- Given records:
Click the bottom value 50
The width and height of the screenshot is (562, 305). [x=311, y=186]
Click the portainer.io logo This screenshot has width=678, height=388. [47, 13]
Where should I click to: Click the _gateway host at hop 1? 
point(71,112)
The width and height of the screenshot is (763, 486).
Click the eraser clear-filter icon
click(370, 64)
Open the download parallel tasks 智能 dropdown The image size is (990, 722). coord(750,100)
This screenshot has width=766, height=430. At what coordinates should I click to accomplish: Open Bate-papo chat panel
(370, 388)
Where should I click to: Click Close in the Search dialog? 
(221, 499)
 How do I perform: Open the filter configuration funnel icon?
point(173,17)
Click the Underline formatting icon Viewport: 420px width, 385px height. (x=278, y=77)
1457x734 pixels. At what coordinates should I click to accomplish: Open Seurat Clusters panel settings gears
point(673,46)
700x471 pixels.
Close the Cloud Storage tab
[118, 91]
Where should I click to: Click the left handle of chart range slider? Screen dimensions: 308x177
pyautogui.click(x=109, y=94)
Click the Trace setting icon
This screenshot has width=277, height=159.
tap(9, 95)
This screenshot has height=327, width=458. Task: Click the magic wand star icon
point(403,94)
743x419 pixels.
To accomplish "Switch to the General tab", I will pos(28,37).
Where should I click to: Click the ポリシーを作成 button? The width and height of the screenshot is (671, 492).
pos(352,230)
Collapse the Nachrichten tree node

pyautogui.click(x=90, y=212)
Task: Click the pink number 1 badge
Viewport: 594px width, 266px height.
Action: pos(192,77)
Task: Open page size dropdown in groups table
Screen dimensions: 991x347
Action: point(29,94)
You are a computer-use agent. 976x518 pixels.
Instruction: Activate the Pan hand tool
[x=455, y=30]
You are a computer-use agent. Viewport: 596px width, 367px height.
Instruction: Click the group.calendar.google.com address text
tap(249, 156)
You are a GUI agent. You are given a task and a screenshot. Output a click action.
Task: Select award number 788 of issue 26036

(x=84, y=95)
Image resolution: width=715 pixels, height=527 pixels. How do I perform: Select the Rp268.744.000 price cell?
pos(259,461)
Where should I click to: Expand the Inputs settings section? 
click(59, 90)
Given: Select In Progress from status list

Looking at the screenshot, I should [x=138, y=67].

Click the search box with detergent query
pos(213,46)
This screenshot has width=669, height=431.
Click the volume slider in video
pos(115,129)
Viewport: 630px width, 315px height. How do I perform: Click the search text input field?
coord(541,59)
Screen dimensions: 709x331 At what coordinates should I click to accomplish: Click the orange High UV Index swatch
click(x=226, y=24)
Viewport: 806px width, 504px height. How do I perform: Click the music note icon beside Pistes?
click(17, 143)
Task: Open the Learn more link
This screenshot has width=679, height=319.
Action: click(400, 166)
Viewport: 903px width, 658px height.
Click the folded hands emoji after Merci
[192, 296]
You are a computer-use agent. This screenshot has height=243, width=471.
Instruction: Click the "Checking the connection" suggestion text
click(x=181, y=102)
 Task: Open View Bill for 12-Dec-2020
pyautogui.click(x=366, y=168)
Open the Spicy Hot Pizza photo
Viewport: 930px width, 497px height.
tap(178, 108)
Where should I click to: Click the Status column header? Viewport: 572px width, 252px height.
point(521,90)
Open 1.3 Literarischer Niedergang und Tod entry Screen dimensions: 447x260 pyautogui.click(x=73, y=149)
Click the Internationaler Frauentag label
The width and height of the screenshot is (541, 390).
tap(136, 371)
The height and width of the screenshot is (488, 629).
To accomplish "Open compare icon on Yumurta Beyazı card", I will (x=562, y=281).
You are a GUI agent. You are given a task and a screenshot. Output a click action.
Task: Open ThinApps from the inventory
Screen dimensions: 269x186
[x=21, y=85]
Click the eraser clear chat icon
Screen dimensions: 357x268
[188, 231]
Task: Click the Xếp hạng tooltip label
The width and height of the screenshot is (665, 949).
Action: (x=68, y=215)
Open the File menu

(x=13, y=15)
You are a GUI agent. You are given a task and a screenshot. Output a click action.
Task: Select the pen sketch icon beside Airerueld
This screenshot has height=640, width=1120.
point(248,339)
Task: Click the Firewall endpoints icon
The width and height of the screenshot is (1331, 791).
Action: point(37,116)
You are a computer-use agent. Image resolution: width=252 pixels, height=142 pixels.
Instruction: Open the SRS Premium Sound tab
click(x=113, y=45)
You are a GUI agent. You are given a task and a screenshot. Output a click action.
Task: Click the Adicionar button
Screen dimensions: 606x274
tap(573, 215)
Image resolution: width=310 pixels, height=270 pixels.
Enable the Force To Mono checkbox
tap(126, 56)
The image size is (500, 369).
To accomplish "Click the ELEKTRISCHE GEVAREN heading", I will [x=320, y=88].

- What the task requires:
The expected response reproduces all of the data precisely.

- Result of this task:
Click the bottom value 50
The width and height of the screenshot is (562, 305). [x=311, y=186]
Click the portainer.io logo This screenshot has width=678, height=388. [47, 13]
Where should I click to: Click the _gateway host at hop 1? 
point(71,112)
The width and height of the screenshot is (763, 486).
Click the eraser clear-filter icon
click(370, 64)
Open the download parallel tasks 智能 dropdown The image size is (990, 722). coord(750,100)
This screenshot has width=766, height=430. At what coordinates should I click to accomplish: Open Bate-papo chat panel
(370, 388)
Where should I click to: Click Close in the Search dialog? 
(221, 499)
 How do I perform: Open the filter configuration funnel icon?
point(173,17)
Click the Underline formatting icon Viewport: 420px width, 385px height. (x=278, y=77)
1457x734 pixels. At what coordinates should I click to accomplish: Open Seurat Clusters panel settings gears
point(673,46)
700x471 pixels.
Close the Cloud Storage tab
[118, 91]
Where should I click to: Click the left handle of chart range slider? Screen dimensions: 308x177
pyautogui.click(x=109, y=94)
Click the Trace setting icon
This screenshot has width=277, height=159.
tap(9, 95)
This screenshot has height=327, width=458. Task: Click the magic wand star icon
point(403,94)
743x419 pixels.
To accomplish "Switch to the General tab", I will pos(28,37).
Where should I click to: Click the ポリシーを作成 button? The width and height of the screenshot is (671, 492).
pos(352,230)
Collapse the Nachrichten tree node

pyautogui.click(x=90, y=212)
Task: Click the pink number 1 badge
Viewport: 594px width, 266px height.
Action: pos(192,77)
Task: Open page size dropdown in groups table
Screen dimensions: 991x347
Action: point(29,94)
You are a computer-use agent. 976x518 pixels.
Instruction: Activate the Pan hand tool
[x=455, y=30]
You are a computer-use agent. Viewport: 596px width, 367px height.
Instruction: Click the group.calendar.google.com address text
tap(249, 156)
You are a GUI agent. You are given a task and a screenshot. Output a click action.
Task: Select award number 788 of issue 26036

(x=84, y=95)
Image resolution: width=715 pixels, height=527 pixels. How do I perform: Select the Rp268.744.000 price cell?
pos(259,461)
Where should I click to: Expand the Inputs settings section? 
click(59, 90)
Given: Select In Progress from status list

Looking at the screenshot, I should [x=138, y=67].

Click the search box with detergent query
pos(213,46)
This screenshot has width=669, height=431.
Click the volume slider in video
pos(115,129)
Viewport: 630px width, 315px height. How do I perform: Click the search text input field?
coord(541,59)
Screen dimensions: 709x331 At what coordinates should I click to accomplish: Click the orange High UV Index swatch
click(x=226, y=24)
Viewport: 806px width, 504px height. How do I perform: Click the music note icon beside Pistes?
click(17, 143)
Task: Open the Learn more link
This screenshot has width=679, height=319.
Action: click(400, 166)
Viewport: 903px width, 658px height.
Click the folded hands emoji after Merci
[192, 296]
You are a computer-use agent. This screenshot has height=243, width=471.
Instruction: Click the "Checking the connection" suggestion text
click(x=181, y=102)
 Task: Open View Bill for 12-Dec-2020
pyautogui.click(x=366, y=168)
Open the Spicy Hot Pizza photo
Viewport: 930px width, 497px height.
tap(178, 108)
Where should I click to: Click the Status column header? Viewport: 572px width, 252px height.
point(521,90)
Open 1.3 Literarischer Niedergang und Tod entry Screen dimensions: 447x260 pyautogui.click(x=73, y=149)
Click the Internationaler Frauentag label
The width and height of the screenshot is (541, 390).
tap(136, 371)
The height and width of the screenshot is (488, 629).
To accomplish "Open compare icon on Yumurta Beyazı card", I will (x=562, y=281).
You are a GUI agent. You are given a task and a screenshot. Output a click action.
Task: Open ThinApps from the inventory
Screen dimensions: 269x186
[x=21, y=85]
Click the eraser clear chat icon
Screen dimensions: 357x268
[188, 231]
Task: Click the Xếp hạng tooltip label
The width and height of the screenshot is (665, 949).
Action: (x=68, y=215)
Open the File menu

(x=13, y=15)
You are a GUI agent. You are given a task and a screenshot. Output a click action.
Task: Select the pen sketch icon beside Airerueld
This screenshot has height=640, width=1120.
point(248,339)
Task: Click the Firewall endpoints icon
The width and height of the screenshot is (1331, 791).
Action: point(37,116)
You are a computer-use agent. Image resolution: width=252 pixels, height=142 pixels.
Instruction: Open the SRS Premium Sound tab
click(x=113, y=45)
You are a GUI agent. You are given a task and a screenshot. Output a click action.
Task: Click the Adicionar button
Screen dimensions: 606x274
tap(573, 215)
Image resolution: width=310 pixels, height=270 pixels.
Enable the Force To Mono checkbox
tap(126, 56)
The image size is (500, 369).
To accomplish "Click the ELEKTRISCHE GEVAREN heading", I will [x=320, y=88].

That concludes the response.